AI

MambaNext: An Enhanced Backbone Network with Focus Linear Attention

By Dafeng Zhang Samsung R&D Institute China-Beijing
By Shizhuo Liu Samsung R&D Institute China-Beijing

1 Introduction

The human visual system, when observing an object, initially focuses on it and if unclear, observes surrounding information for re-judgment. However, existing linear attention does not conform to the characteristics of the human visual system. To enhance the recognition and representational capabilities of model, we propose a module that aligns with the characteristics of the human visual system, named Focus Linear Attention Module (FLAM). In this module, we use a focus attention to simulate the center of human visual focus, reducing interference from redundant background information and enhancing the model's recognition ability. Concurrently, a separate global linear attention module is employed to perceive the global information of the image. To utilize global information more effectively and avoid background interference, we eschew traditional element-wise sum or concatenation operation for fusing local and global information. Instead, we introduce a novel operation called Star Fusion to fuse local and global information. This operation treats global information as an attention map to guide the local information towards more relevant features and reduce background interference. Additionally, the Star Fusion implicitly increases the feature dimensions, further improving recognition capability of model.

2 Method

2.1 Overall Architecture

The MambaNext architecture is depicted in Figure 1 (a). Unlike VMamba, which directly uses a patch-sized convolution kernel to segment the input RGB image into non-overlapping patches, we utilize a stem module to gradually extract deeper features, thereby reducing the loss of spatial information. Each position in the feature maps is treated as a token. In our experiments, the patch size is set to 4×4, yielding (h/4)×(w/4) tokens with a channel dimension of C via stem block. Subsequently, the token sequence is fed into a module composed of N1 Focus Linear Attention Module (FLAM) to extract higher-semantic features. We refer to this process as stage 1, where the number of tokens remains unchanged.

To extract richer hierarchical features and expand the receptive field, the patch merging module in stage 2 merges the token sequence while increasing the model's width. Similar to stage 1, the token sequence is then passed through a module composed of N2 FLAM for further feature extraction. Stages 3 and 4 follow the same strategy as stage 2, where the number of tokens is reduced to 1/4 of the previous stage, and the channel number is doubled.

Figure 1. (a) is the architecture of MambaNext. (b) is the Focus Linear Attention Module (FLAM). (c)-(d) are the Multi-Head Self-Attention, Window-based Multi-Head Self-Attention and Sliding-Window Multi-Head Self-Attention, respectively. The red box represents the pixel size for calculating attention.

2.2 Focus Linear Attention Module (FLAM)

The FLAM is the core component of MambaNext, inspired by the human visual system [1]. The Focus Attention Module (FAM) within FLAM, based on sliding windows, focuses attention on the object of interest, enhancing the model's concentration.
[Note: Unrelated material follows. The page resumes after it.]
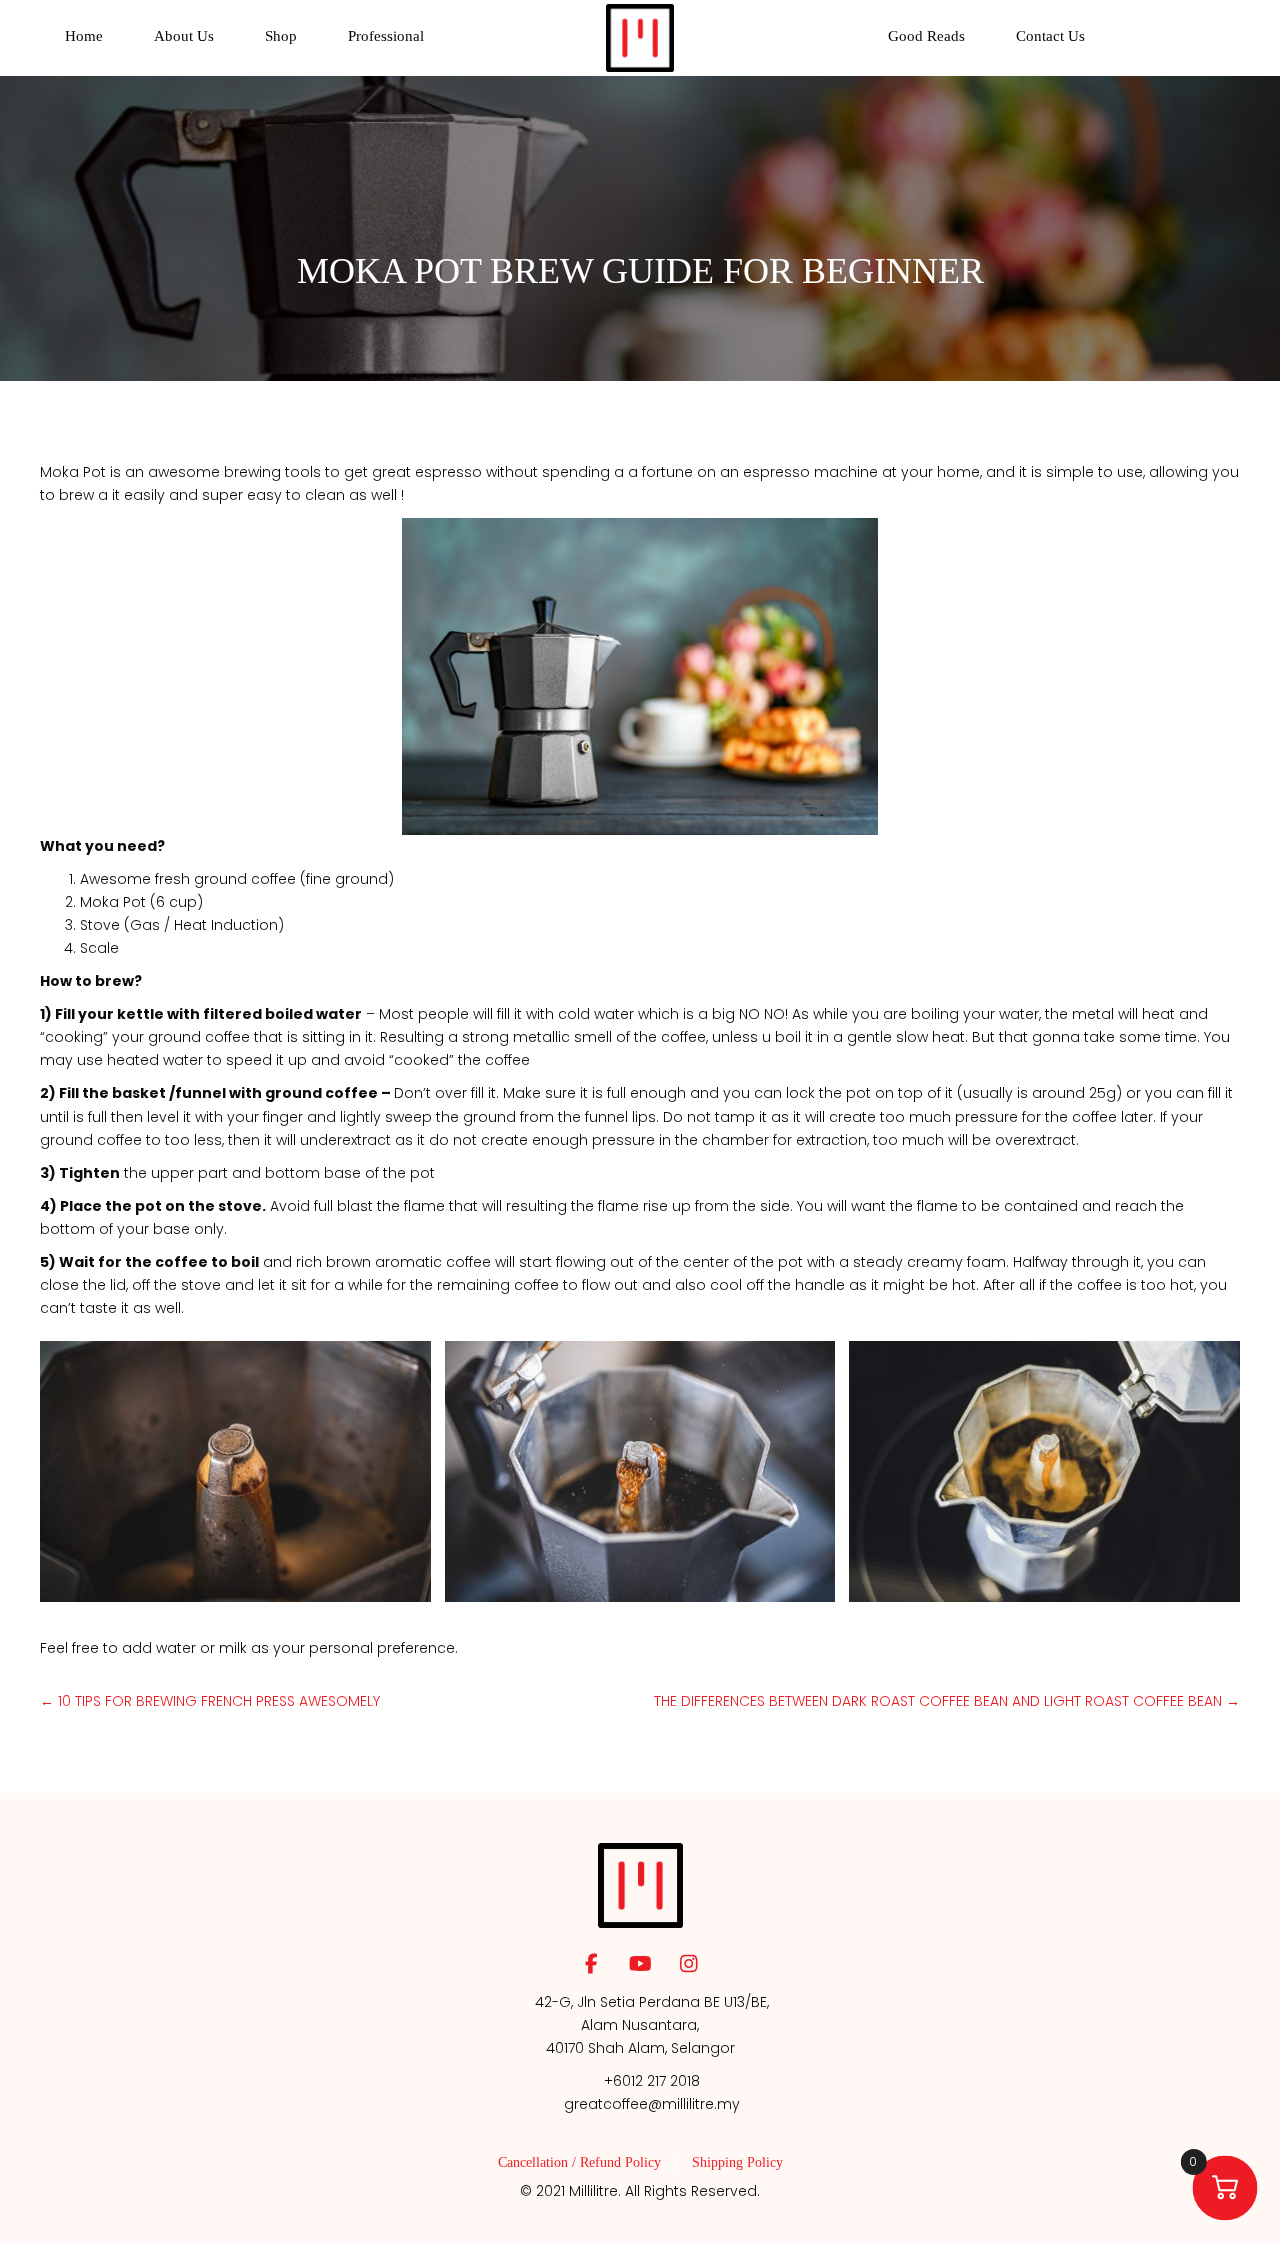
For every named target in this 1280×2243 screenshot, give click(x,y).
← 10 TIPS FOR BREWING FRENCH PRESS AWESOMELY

The Linear Attention Module (LAM) is used to perceive global context, providing additional information to enhance the recognition capabilities of the FAM.

1) Focus Attention Module (Sliding-Window Attention Module). In the human visual system, the focal point of the eyes primarily concentrates on the object of interest. Existing self-attention or linear attention mechanisms such as ViT or Mamba do not align with the characteristics of the human visual system. To address these limitations, we introduce a FAM or named Sliding-Window Attention Module (SLW-MSA) designed to mimic human visual characteristics, as depicted in Figure 1 (e).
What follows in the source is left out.